Throughout the offseason my fellow CBS Sports MLB scribes and I will bring you a weekly roundtable breaking down, well, pretty much anything. The latest news, a historical question, thoughts about the future of baseball, all sorts of stuff. Last week we debated the White Sox as AL Central favorite. This week we're going to tackle Cleveland's name change.

What should be the next name of the Cleveland team?

R.J. Anderson: I've been partial to "Spiders" for reasons I can't really place. I think you could do a lot of amusing things with that nickname -- logo-wise, mascot-wise, and so on. Of course, it also carries a negative connotation in baseball circles, so I get it if they'd prefer to avoid going that route. Almost anything is an improvement over the current nickname. 

Matt Snyder: Yeah, I think Spiders makes sense for various reasons. There's a connection to baseball in the city and it is a really cool nickname that seems completely under-utilized in sports even down to the high school level. Of course, it wasn't a good franchise and the Spiders hold the all-time worst record in professional baseball. Maybe they don't need to revisit it. I would have never thought of this before, but thanks to Dayn's piece on possible new names, I'm now quite fond of the Crows. 

Katherine Acquavella: I'm also a fan of the popular favorite, Cleveland Spiders. Bringing the name back could help to upend the whole 'worst single-season record in baseball' thing, but furthermore, I think Spiders -- if marketed properly -- could turn out to be one of the more cooler monikers (and uniforms) in sports. So, Spiders is my No. 1 pick. But, to fill out my top three, I'll say the Cleveland Commodores and the Cleveland Guardians are the next best options.

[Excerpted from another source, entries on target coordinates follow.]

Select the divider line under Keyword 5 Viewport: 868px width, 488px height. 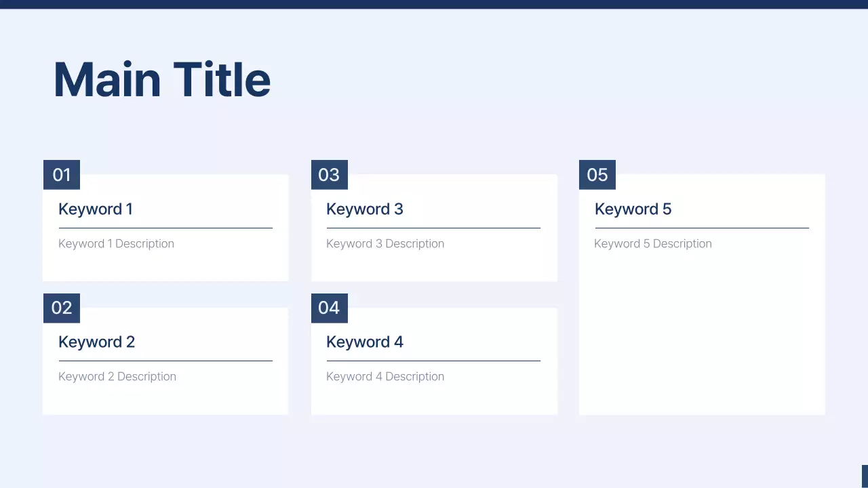click(x=702, y=228)
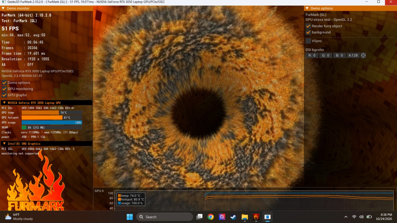Enable the VSync checkbox
The width and height of the screenshot is (397, 223).
308,41
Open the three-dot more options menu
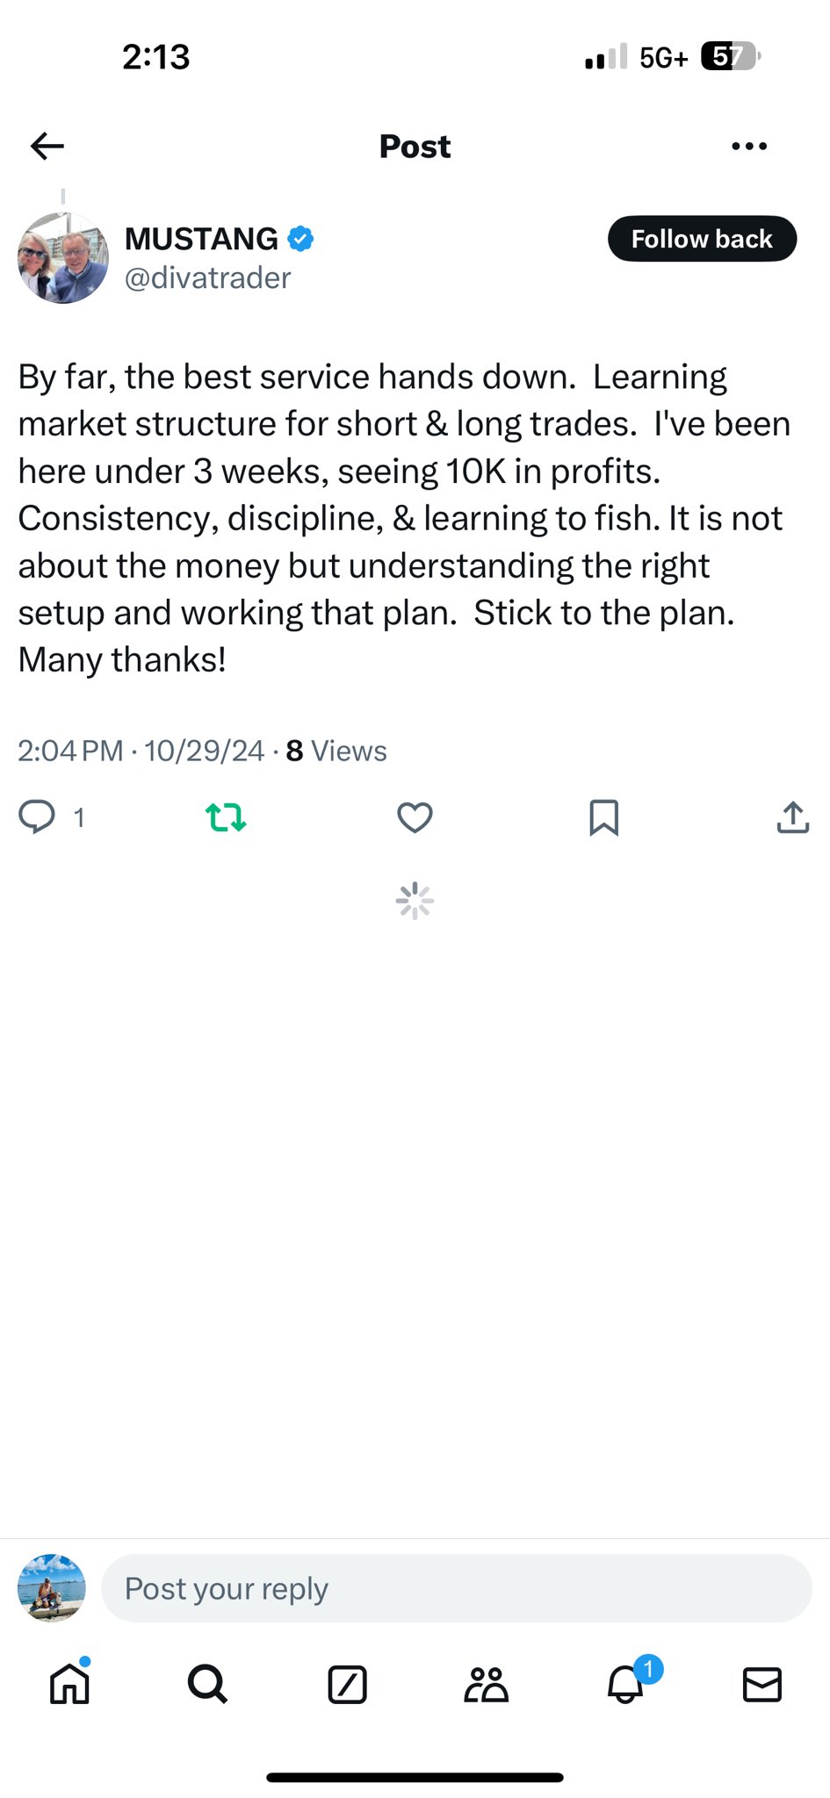 coord(748,146)
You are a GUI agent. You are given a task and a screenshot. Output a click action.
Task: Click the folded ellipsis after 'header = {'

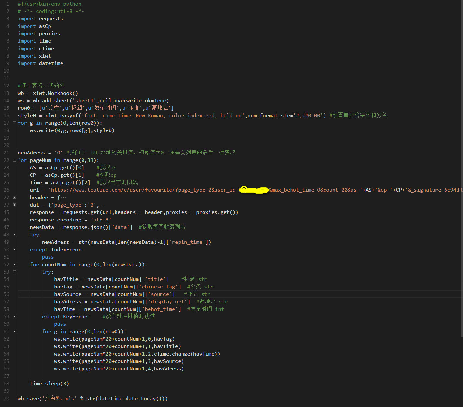pyautogui.click(x=63, y=198)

The historical significance for the Commodores name stems from Commodore Oliver Hazard Perry, who led the U.S. navy to a decisive victory over a British fleet in the Battle of Lake Erie during the War of 1812. As far as Guardians go, that's in reference to the "Guardians of Traffic" statues on Cleveland's Hope Memorial Bridge, which is just a few miles from Progressive Field.

Dayn Perry: I'm going with Cleveland Crows for reasons laid out in this piece. If you would like to know my reasoning, then I invite you to click that link and learn more. If you're not interested in why I advocate for the Cleveland Crows, then you have my respect. Thank you for your time.

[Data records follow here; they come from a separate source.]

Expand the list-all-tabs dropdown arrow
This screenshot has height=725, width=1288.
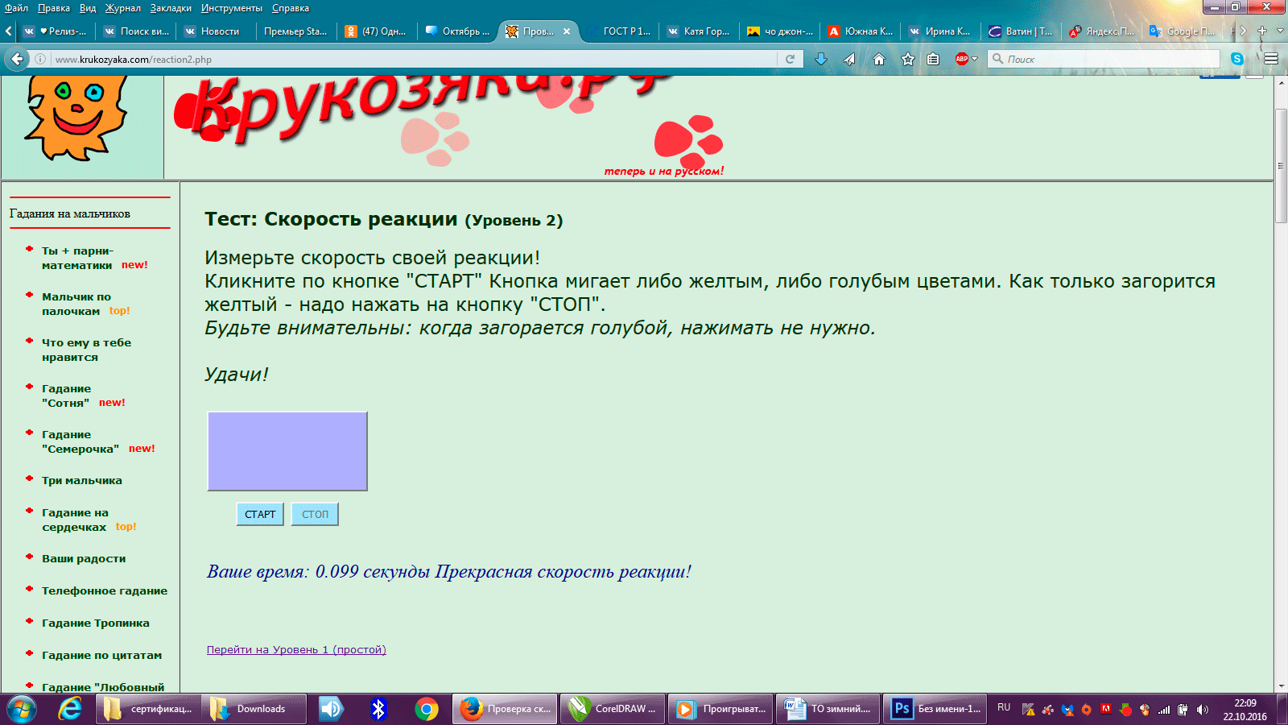(1280, 31)
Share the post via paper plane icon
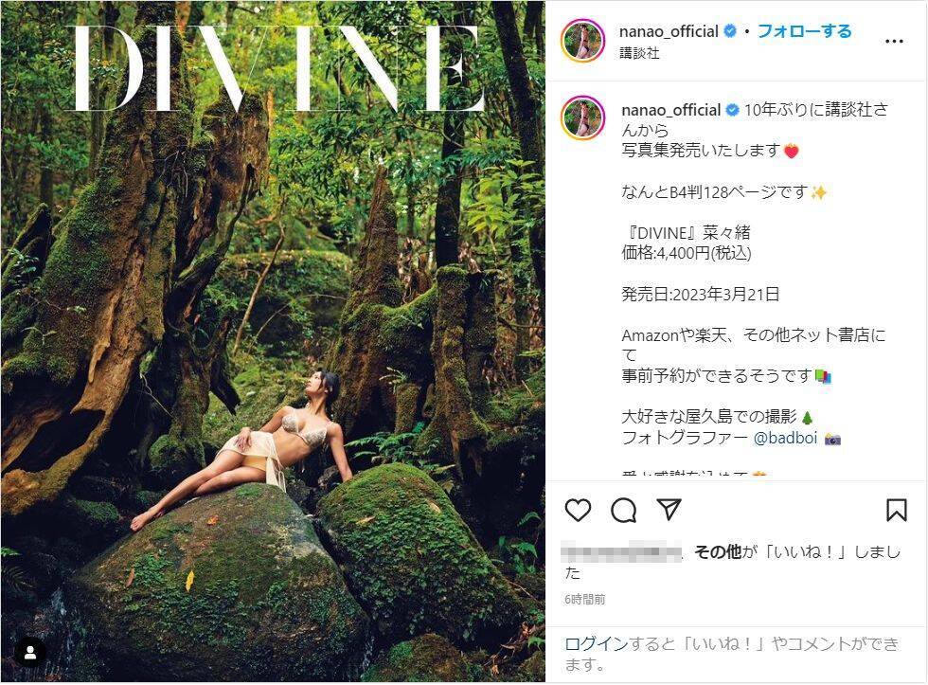The width and height of the screenshot is (928, 685). coord(669,511)
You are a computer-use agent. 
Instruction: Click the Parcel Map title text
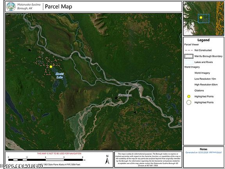pos(59,7)

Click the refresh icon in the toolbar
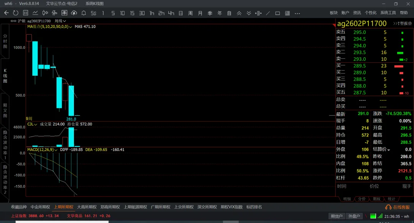point(16,13)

Mike Axisa: To echo everyone else, Cleveland Spiders is pretty cool. The team's history is not great -- the owners of the Spiders also owned the St. Louis Perfectos, and transferred Cleveland's best players to St. Louis because it would be more profitable, leading to the Spiders going 20-134 in 1899 (still the worst record in MLB history), and folding after the season -- but I don't think it's a dealbreaker. Besides, MLB loves recycling team names (Mets, Nationals, Senators, etc.) or just stealing them from minor-league teams (Marlins, Padres), so it fits in that regard.

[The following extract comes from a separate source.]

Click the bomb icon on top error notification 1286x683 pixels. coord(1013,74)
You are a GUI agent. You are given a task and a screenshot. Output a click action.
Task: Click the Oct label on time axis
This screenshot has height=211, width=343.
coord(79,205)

If MLB insists on recycling a team name, Cleveland Blues would work. The franchise played as the Blues (short for Bluebirds) in 1901 and the name allows for a Rock and Roll Hall of Fame tie-in. My incredibly boring suggestion: Cleveland Nine. A classic, old school baseball name. They could even keep the same color scheme and block "C" logo, though I reckon the team is looking to cash in on new merchandise when they rebrand. I just hope they don't go the minor-league route with Great Lakers or Green Midges or ShockWave or something like that.